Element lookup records
--- Begin ---

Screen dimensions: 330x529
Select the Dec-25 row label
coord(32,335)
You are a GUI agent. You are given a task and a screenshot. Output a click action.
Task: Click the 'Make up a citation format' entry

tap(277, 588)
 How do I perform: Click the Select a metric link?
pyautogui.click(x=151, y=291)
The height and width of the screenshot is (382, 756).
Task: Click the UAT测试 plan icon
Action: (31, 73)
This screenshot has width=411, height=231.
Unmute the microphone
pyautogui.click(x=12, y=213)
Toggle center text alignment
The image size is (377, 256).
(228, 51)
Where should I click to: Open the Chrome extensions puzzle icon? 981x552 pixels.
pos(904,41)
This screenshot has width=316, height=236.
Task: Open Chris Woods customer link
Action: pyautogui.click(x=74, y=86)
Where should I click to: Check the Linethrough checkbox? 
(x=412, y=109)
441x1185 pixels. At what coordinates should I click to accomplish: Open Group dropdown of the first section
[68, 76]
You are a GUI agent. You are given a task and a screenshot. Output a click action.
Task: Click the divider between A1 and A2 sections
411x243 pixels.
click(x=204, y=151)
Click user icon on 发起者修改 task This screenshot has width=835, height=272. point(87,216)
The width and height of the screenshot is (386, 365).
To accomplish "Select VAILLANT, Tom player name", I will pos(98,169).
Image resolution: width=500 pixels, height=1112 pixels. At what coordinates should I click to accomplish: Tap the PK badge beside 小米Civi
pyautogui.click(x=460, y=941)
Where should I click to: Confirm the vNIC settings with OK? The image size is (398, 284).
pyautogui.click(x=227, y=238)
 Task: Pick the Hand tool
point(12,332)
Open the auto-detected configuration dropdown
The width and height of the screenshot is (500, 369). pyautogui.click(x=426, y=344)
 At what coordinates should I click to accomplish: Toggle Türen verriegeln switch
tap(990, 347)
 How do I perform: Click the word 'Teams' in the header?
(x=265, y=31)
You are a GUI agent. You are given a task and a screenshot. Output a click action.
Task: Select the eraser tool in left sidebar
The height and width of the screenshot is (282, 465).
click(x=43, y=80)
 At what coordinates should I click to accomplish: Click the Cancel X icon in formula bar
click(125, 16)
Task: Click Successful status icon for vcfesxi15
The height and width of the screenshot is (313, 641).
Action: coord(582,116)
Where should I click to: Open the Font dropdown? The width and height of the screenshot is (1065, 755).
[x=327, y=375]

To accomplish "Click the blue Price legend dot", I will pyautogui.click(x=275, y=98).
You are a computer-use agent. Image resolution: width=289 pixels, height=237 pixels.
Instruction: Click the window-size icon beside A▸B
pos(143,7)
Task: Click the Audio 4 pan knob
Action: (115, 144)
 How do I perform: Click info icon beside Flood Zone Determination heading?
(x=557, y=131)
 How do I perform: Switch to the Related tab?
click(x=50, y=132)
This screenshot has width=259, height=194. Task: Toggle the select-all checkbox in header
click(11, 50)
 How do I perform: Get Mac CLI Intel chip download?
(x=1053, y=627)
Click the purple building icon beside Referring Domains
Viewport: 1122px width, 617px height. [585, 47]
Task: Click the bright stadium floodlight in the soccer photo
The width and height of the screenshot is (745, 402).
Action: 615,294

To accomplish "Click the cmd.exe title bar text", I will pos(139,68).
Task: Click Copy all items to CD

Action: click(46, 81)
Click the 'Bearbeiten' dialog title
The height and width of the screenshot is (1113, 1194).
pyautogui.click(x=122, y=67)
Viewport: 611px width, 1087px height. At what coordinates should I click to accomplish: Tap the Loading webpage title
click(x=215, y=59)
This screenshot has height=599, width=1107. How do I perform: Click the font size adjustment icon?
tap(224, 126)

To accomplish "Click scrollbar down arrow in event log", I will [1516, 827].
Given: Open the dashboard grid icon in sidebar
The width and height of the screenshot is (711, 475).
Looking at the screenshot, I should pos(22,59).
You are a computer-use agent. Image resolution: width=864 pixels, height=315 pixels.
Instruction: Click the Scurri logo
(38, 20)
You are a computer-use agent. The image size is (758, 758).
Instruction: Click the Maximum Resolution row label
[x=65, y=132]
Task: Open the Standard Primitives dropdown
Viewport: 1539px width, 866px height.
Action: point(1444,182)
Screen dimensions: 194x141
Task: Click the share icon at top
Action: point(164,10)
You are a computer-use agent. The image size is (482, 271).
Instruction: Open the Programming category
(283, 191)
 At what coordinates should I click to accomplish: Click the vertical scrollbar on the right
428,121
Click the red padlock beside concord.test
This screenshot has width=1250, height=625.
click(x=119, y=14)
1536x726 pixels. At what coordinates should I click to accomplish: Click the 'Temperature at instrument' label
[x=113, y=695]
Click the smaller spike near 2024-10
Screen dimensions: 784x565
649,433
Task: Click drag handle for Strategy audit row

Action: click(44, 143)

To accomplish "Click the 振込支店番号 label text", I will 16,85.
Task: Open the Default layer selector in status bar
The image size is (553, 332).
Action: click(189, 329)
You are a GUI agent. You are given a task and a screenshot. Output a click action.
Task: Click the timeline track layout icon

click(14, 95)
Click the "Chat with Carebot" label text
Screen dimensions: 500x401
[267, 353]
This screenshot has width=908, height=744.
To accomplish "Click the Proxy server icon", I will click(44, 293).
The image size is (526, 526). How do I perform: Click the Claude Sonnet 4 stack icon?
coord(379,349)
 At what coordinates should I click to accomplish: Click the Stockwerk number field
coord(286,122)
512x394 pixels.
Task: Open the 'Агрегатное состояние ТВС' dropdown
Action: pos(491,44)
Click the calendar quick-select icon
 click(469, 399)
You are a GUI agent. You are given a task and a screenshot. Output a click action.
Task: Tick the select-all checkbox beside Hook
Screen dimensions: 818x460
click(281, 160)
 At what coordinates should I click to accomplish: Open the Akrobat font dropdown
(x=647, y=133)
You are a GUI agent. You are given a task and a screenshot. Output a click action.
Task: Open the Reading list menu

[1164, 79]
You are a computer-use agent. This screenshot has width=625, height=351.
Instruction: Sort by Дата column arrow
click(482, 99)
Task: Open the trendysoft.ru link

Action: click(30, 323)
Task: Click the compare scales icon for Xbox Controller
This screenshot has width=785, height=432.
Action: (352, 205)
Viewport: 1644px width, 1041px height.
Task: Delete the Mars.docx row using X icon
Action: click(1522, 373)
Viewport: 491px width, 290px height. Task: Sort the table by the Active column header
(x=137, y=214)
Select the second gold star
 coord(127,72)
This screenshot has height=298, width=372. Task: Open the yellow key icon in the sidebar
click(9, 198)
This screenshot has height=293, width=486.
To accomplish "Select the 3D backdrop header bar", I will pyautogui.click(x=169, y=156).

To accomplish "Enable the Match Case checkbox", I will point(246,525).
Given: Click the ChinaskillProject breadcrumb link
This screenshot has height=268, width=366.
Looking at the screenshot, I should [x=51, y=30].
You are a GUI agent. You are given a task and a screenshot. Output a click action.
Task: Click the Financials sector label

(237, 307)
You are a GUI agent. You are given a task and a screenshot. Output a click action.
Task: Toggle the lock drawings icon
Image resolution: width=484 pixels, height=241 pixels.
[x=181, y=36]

--- End ---

Rewrite the part of the items that runs from the start of the items through the line containing "tap(277, 588)", with "row label" replaced by "column header" and everything else left unchanged.

### Reply
Screen dimensions: 330x529
Select the Dec-25 column header
coord(32,335)
You are a GUI agent. You are given a task and a screenshot. Output a click action.
Task: Click the 'Make up a citation format' entry

tap(277, 588)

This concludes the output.